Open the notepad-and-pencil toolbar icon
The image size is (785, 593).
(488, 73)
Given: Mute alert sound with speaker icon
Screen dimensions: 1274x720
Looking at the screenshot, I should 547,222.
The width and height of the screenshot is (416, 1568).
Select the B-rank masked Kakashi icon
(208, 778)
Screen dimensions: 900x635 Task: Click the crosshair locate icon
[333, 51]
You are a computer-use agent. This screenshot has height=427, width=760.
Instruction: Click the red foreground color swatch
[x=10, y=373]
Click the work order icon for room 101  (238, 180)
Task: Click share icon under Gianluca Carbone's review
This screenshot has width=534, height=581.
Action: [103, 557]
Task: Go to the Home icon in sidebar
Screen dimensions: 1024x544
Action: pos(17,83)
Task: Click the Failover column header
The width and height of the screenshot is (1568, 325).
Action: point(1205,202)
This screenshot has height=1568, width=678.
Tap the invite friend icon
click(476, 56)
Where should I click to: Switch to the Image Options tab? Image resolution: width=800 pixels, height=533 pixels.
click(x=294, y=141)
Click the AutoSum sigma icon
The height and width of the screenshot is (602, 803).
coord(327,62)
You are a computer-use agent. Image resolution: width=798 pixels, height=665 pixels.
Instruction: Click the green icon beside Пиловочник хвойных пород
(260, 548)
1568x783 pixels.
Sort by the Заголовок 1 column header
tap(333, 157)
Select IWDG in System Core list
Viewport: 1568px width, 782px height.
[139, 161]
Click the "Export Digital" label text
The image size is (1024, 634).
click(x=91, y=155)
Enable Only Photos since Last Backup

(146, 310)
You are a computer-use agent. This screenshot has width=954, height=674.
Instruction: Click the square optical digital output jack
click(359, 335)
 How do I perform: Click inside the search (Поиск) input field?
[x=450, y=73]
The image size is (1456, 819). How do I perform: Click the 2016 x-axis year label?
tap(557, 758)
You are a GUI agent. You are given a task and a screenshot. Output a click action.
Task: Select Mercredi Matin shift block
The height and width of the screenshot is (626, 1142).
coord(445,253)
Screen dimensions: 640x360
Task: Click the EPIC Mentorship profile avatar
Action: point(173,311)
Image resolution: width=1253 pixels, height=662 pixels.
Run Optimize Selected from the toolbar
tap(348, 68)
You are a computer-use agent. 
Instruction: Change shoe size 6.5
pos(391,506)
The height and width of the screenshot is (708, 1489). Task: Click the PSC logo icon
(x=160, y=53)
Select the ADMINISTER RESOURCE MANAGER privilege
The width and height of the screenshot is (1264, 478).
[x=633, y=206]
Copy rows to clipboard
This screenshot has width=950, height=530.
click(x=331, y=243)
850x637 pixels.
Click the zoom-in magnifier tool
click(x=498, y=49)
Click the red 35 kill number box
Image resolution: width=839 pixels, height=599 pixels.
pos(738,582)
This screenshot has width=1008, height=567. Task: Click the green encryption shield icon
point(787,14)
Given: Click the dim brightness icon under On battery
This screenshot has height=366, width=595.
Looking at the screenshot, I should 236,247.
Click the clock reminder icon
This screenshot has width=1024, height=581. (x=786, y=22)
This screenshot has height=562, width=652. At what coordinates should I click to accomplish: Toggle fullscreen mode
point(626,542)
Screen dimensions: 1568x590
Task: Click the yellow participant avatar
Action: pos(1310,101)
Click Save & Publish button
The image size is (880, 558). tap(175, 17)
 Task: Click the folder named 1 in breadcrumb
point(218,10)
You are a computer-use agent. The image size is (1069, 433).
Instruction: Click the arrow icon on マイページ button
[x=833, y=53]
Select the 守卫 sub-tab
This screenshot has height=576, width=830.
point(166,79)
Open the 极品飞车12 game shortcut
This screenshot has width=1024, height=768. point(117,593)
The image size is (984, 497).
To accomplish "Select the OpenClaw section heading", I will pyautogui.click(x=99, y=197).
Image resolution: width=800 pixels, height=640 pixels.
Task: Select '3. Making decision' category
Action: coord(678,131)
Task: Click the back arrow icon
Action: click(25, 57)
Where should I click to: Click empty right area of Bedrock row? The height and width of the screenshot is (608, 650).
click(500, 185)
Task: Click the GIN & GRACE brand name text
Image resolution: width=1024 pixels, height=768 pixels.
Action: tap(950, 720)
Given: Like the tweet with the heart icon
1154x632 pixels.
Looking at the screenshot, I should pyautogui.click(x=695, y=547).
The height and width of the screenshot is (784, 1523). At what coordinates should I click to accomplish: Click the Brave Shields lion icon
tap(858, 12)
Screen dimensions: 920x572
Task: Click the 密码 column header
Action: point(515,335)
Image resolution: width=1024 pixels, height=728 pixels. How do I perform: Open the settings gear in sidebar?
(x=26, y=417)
════════
Reproduce every record, making sure each one stays exactly the same.

Open the notepad-and-pencil toolbar icon
The image size is (785, 593).
(488, 73)
Given: Mute alert sound with speaker icon
Screen dimensions: 1274x720
Looking at the screenshot, I should 547,222.
The width and height of the screenshot is (416, 1568).
Select the B-rank masked Kakashi icon
(208, 778)
Screen dimensions: 900x635 Task: Click the crosshair locate icon
[333, 51]
You are a computer-use agent. This screenshot has height=427, width=760.
Instruction: Click the red foreground color swatch
[x=10, y=373]
Click the work order icon for room 101  (238, 180)
Task: Click share icon under Gianluca Carbone's review
This screenshot has width=534, height=581.
Action: [103, 557]
Task: Go to the Home icon in sidebar
Screen dimensions: 1024x544
Action: pos(17,83)
Task: Click the Failover column header
The width and height of the screenshot is (1568, 325).
Action: point(1205,202)
This screenshot has height=1568, width=678.
Tap the invite friend icon
click(476, 56)
Where should I click to: Switch to the Image Options tab? Image resolution: width=800 pixels, height=533 pixels.
click(x=294, y=141)
Click the AutoSum sigma icon
The height and width of the screenshot is (602, 803).
coord(327,62)
You are a computer-use agent. Image resolution: width=798 pixels, height=665 pixels.
Instruction: Click the green icon beside Пиловочник хвойных пород
(260, 548)
1568x783 pixels.
Sort by the Заголовок 1 column header
tap(333, 157)
Select IWDG in System Core list
Viewport: 1568px width, 782px height.
[139, 161]
Click the "Export Digital" label text
The image size is (1024, 634).
click(x=91, y=155)
Enable Only Photos since Last Backup

(146, 310)
You are a computer-use agent. This screenshot has width=954, height=674.
Instruction: Click the square optical digital output jack
click(359, 335)
 How do I perform: Click inside the search (Поиск) input field?
[x=450, y=73]
The image size is (1456, 819). How do I perform: Click the 2016 x-axis year label?
tap(557, 758)
You are a GUI agent. You are given a task and a screenshot. Output a click action.
Task: Select Mercredi Matin shift block
The height and width of the screenshot is (626, 1142).
coord(445,253)
Screen dimensions: 640x360
Task: Click the EPIC Mentorship profile avatar
Action: point(173,311)
Image resolution: width=1253 pixels, height=662 pixels.
Run Optimize Selected from the toolbar
tap(348, 68)
You are a computer-use agent. 
Instruction: Change shoe size 6.5
pos(391,506)
The height and width of the screenshot is (708, 1489). Task: Click the PSC logo icon
(x=160, y=53)
Select the ADMINISTER RESOURCE MANAGER privilege
The width and height of the screenshot is (1264, 478).
[x=633, y=206]
Copy rows to clipboard
This screenshot has width=950, height=530.
click(x=331, y=243)
850x637 pixels.
Click the zoom-in magnifier tool
click(x=498, y=49)
Click the red 35 kill number box
Image resolution: width=839 pixels, height=599 pixels.
pos(738,582)
This screenshot has width=1008, height=567. Task: Click the green encryption shield icon
point(787,14)
Given: Click the dim brightness icon under On battery
This screenshot has height=366, width=595.
Looking at the screenshot, I should 236,247.
Click the clock reminder icon
This screenshot has width=1024, height=581. (x=786, y=22)
This screenshot has height=562, width=652. At what coordinates should I click to accomplish: Toggle fullscreen mode
point(626,542)
Screen dimensions: 1568x590
Task: Click the yellow participant avatar
Action: pos(1310,101)
Click Save & Publish button
The image size is (880, 558). tap(175, 17)
 Task: Click the folder named 1 in breadcrumb
point(218,10)
You are a computer-use agent. The image size is (1069, 433).
Instruction: Click the arrow icon on マイページ button
[x=833, y=53]
Select the 守卫 sub-tab
This screenshot has height=576, width=830.
point(166,79)
Open the 极品飞车12 game shortcut
This screenshot has width=1024, height=768. point(117,593)
The image size is (984, 497).
To accomplish "Select the OpenClaw section heading", I will pyautogui.click(x=99, y=197).
Image resolution: width=800 pixels, height=640 pixels.
Task: Select '3. Making decision' category
Action: coord(678,131)
Task: Click the back arrow icon
Action: click(25, 57)
Where should I click to: Click empty right area of Bedrock row? The height and width of the screenshot is (608, 650).
click(500, 185)
Task: Click the GIN & GRACE brand name text
Image resolution: width=1024 pixels, height=768 pixels.
Action: tap(950, 720)
Given: Like the tweet with the heart icon
1154x632 pixels.
Looking at the screenshot, I should pyautogui.click(x=695, y=547).
The height and width of the screenshot is (784, 1523). At what coordinates should I click to accomplish: Click the Brave Shields lion icon
tap(858, 12)
Screen dimensions: 920x572
Task: Click the 密码 column header
Action: point(515,335)
Image resolution: width=1024 pixels, height=728 pixels. How do I perform: Open the settings gear in sidebar?
(x=26, y=417)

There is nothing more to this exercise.